Aunque sentía la necesidad de saciar su curiosidad, permaneció mirando al frente, al igual que él, quien en ningún momento la miró; solo se quitó el sombrero cuando el capellán se aclaró la garganta y procedió a leer las ordenanzas. Sin embargo, la madre superiora le hizo un gesto que hizo resoplar al capellán, quien entonces continuó con lo más importante para que pudieran firmar el acta matrimonial, ya que no era un matrimonio por amor, sino por conveniencia.

Cuando llegó su turno de hacerlo y de mirar los nombres y apellidos de su futuro esposo, formando una larga lista de palabras, la realidad de no tener un apellido que delatara su orfandad la golpeó fuerte por primera vez. Pero se sacudió y entonces escribió lo único que tenía y que era suyo: su nombre: Ginebra. Solo cuando ella trazaba cada una de las siete letras, notó que él la miraba.

―Está hecho, los declaro marido y mujer ―dijo el capellán, sellando la unión sin votos, sin besos y sin ninguna otra cosa de importancia.

Ella vio al caballero alargar la mano y tomar el papel, envolviéndolo en un rollo y guardándolo dentro de su levita.

―El carruaje vendrá a recogerla pronto ―advirtió él.

Ginebra, que solo hasta ese momento había escuchado su tono de voz, le resultó apática, grave y demandante. Ella permaneció con la cerviz baja.

―Todo ya está preparado, milord ―adujo la abadesa.

Esperó escucharle decir algo más, pero el duque solo dio media vuelta y salió, dejando atrás solo el eco de sus botas. Solo después de eso, ella lanzó una exhalación, sacando todo el aire retenido en sus pulmones.
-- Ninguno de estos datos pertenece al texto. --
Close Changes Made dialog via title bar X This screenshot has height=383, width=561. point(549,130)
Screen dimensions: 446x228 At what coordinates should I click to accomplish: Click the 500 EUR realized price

―Ya escuchaste, Ginebra, te irás esta misma noche, así que solo recuerda lo que se te enseñó y todo irá bien. Vas a necesitar abrigarte, porque el norte es bastante frío ―dijo la mujer.

Ella obedeció y de inmediato se volvió hacia la hermana Fran, que se secaba las lágrimas desde su lugar.

―¿Qué esperas, Ginebra? Ve a prepararte ―la apremió la mujer.

Ella se quitó el velo y lo colocó sobre sus hombros, y luego se apresuró a volver a su celda para recoger lo poco que tenía. Ya era la hora de comer, así que todas estarían en el refectorio a la espera de la llegada de la abadesa y la hermana Fran para dar comienzo a la cena, por lo que no había nadie con quien tropezarse en su camino.